Mailing-List: contact hdfs-issues-help@hadoop.apache.org; run by ezmlm
Precedence: bulk
Reply-To: hdfs-issues@hadoop.apache.org
Date: Tue, 19 Apr 2011 00:00:09 +0000 (UTC)
From: "Aaron T. Myers (JIRA)" <jira@apache.org>
To: hdfs-issues@hadoop.apache.org
Message-ID: 
 <1923801705.65979.1303171209056.JavaMail.tomcat@hel.zones.apache.org>
In-Reply-To: <28557936.153581295876025958.JavaMail.jira@thor>
Subject: [jira] [Commented] (HDFS-1594) When the disk becomes full Namenode
 is getting shutdown and not able to recover
MIME-Version: 1.0
Content-Type: text/plain; charset=utf-8
Content-Transfer-Encoding: 7bit


    [ https://issues.apache.org/jira/browse/HDFS-1594?page=com.atlassian.jira.plugin.system.issuetabpanels:comment-tabpanel&focusedCommentId=13021347#comment-13021347 ] 

Aaron T. Myers commented on HDFS-1594:
--------------------------------------

bq. I agree, should be pulled out to a separate jira.

Removed.

bq. Good idea, there's nothing edits specific here. Would need to add a test that if the admin does pass in the volume that hosts the edits log it doesn't conflict with the default behavior (eg double monitoring).

Done. I used a {{HashMap}} indexed by volume, and added tests to make sure we only check a single volume at most once.

bq. What's the intended behavior if there are n disks and one fills up before the others? Seems like this volume should be taken off-line and the NN does not enter SM.

I disagree. I think losing one of the (supposedly redundant) volumes is sufficient cause for alarm as to warrant the whole thing being put into SM.

bq. If there's just a global threshold would this cause the overall threshold to drop (because the removed volume's free space not longer counts towards the total), causing a cascade where the other volumes go off-line? This would suggest a threshold per volume. Though if we can make a single, simple threshold work that seems better from a usability perspective.

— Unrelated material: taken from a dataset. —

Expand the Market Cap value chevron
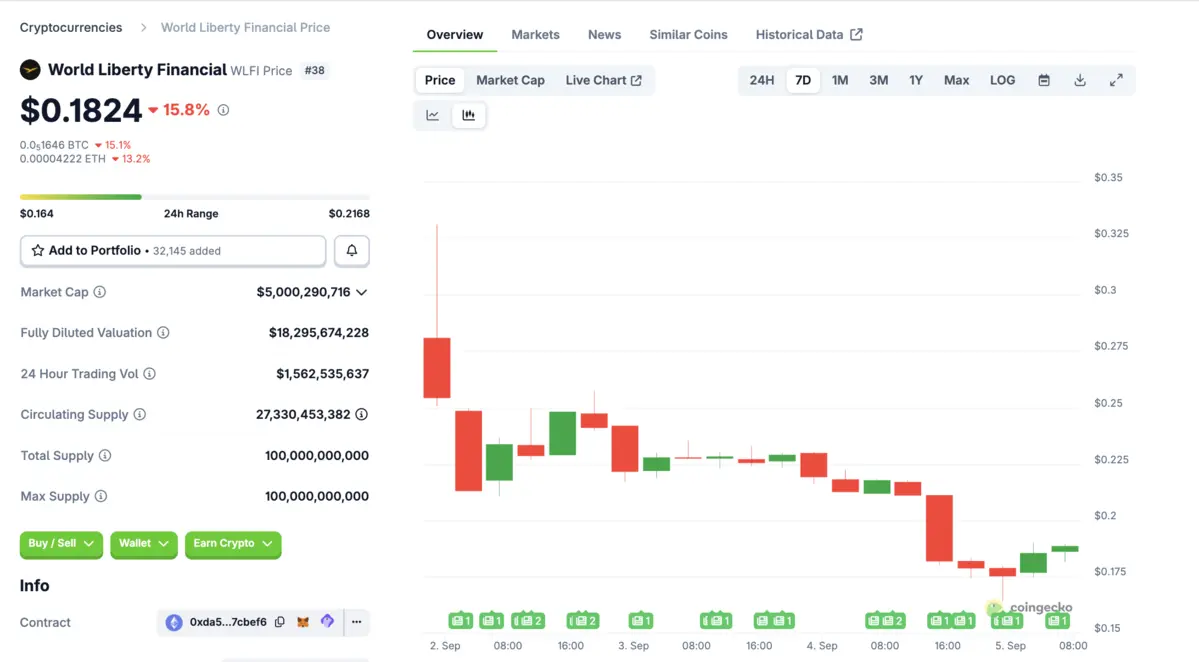Image resolution: width=1199 pixels, height=662 pixels. coord(361,292)
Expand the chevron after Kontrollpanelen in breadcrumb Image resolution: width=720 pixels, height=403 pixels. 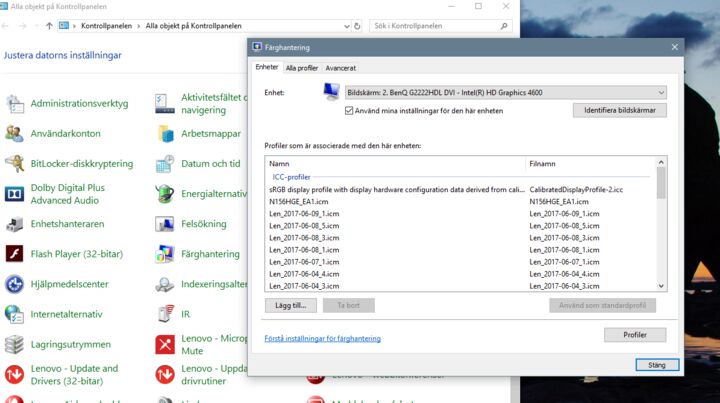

I should have been more clear. The current implementation is indeed that there is a threshold per volume, it's just the same for all volumes. I was not trying to distinguish between a single total threshold vs. per-volume thresholds. Rather, the question I was trying to ask is "should the user be able to specify distinct thresholds per volume? e.g. 100MB on /disk/1 and 1GB on /disk/2".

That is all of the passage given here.